During my military service in the abovementioned organization at the end of the ‘80s, it came to my knowledge that there was a so-called “emergency nuclear demolition schema” built into the World Trade Center Twin Towers in New York. The actual nuclear demolition schema was based on huge thermo-nuclear charges (about 150 kilotons in TNT yield) which were positioned about 50 meters below the lowest underground foundations of each of the Towers. It was strange to me by then and, to be honest; it was hard to believe that US authorities would be crazy enough to demolish buildings in the middle of a populated city using underground nuclear explosions.

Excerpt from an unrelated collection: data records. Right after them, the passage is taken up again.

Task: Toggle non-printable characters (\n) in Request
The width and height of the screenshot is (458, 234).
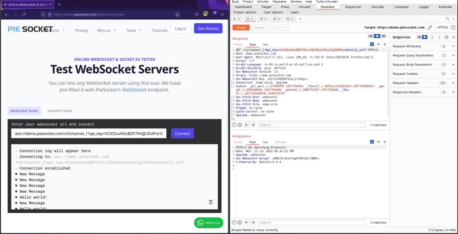Action: tap(378, 44)
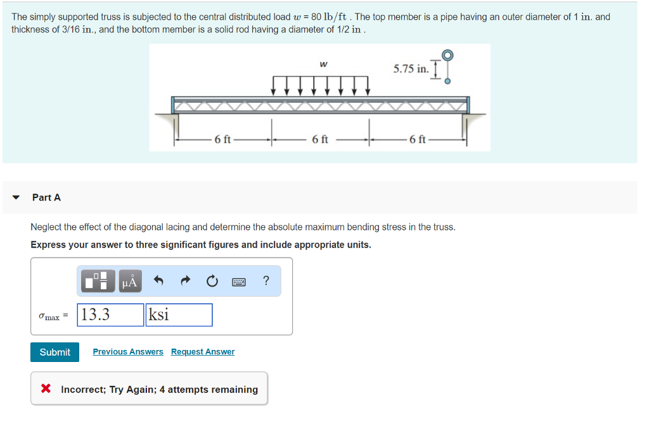Viewport: 649px width, 424px height.
Task: Click the truss diagram image
Action: coord(319,97)
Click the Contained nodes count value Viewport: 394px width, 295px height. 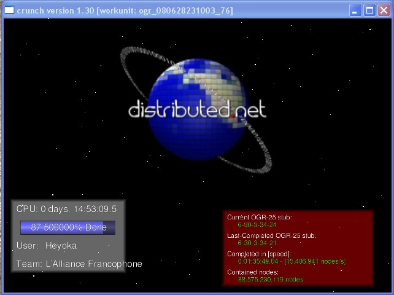pyautogui.click(x=271, y=279)
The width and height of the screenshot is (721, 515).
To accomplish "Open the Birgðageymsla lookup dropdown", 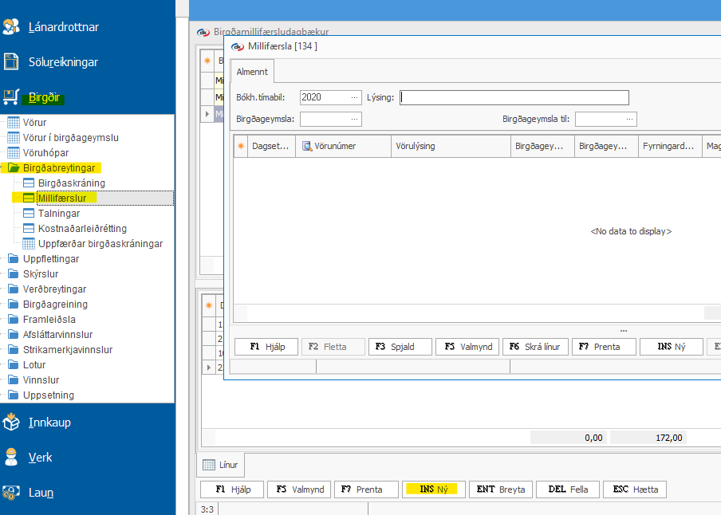I will tap(354, 119).
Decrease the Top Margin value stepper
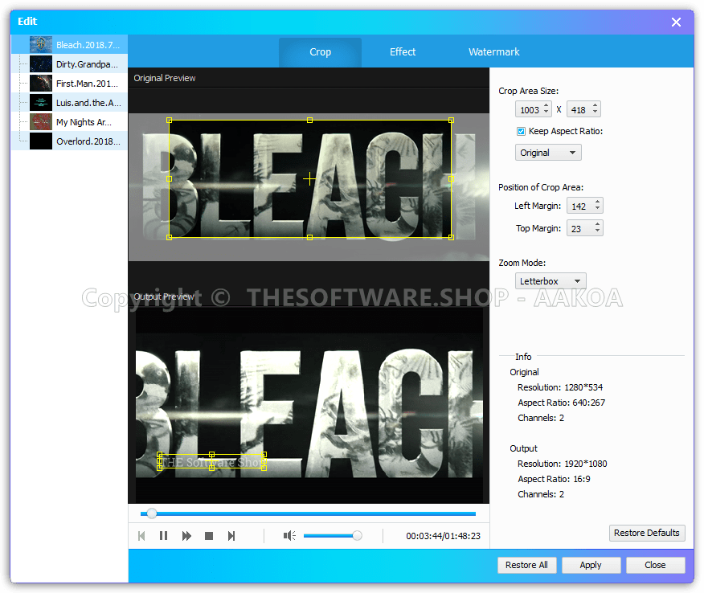This screenshot has height=593, width=704. click(x=597, y=232)
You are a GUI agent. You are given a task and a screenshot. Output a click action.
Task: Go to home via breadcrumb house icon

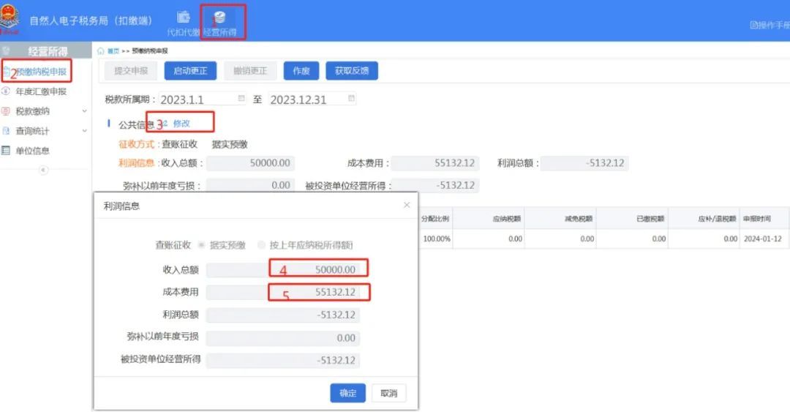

However, as I understood it correctly, nobody had ever actually planned to demolish the World Trade Center in such a way. It was merely a means to get around the bureaucracy: such a nuclear demolition schema had to be built into the Twin Towers not to get them demolished, but to get permission to build them in the first place. The problem was that the then building code of New York (as well as that of Chicago) didn’t allow the Department of Buildings to issue permits to build a skyscraper unless its constructor could provide a satisfactory means by which he could demolish the building either in future, or in the case of emergency. Since the late ‘60s (when the Twin Towers were first proposed) this type of steel-framed buildings was a totally new concept and nobody knew how to deal with them in the sense of demolition. Given that traditional (“conventional”) controlled demolition methods were applicable purely to older-style buildings, they had to come up with something new for the incredibly strong steel Twin Towers that would convince the Department of Buildings to issue permission for their actual construction. And the solution was indeed created: nuclear demolition.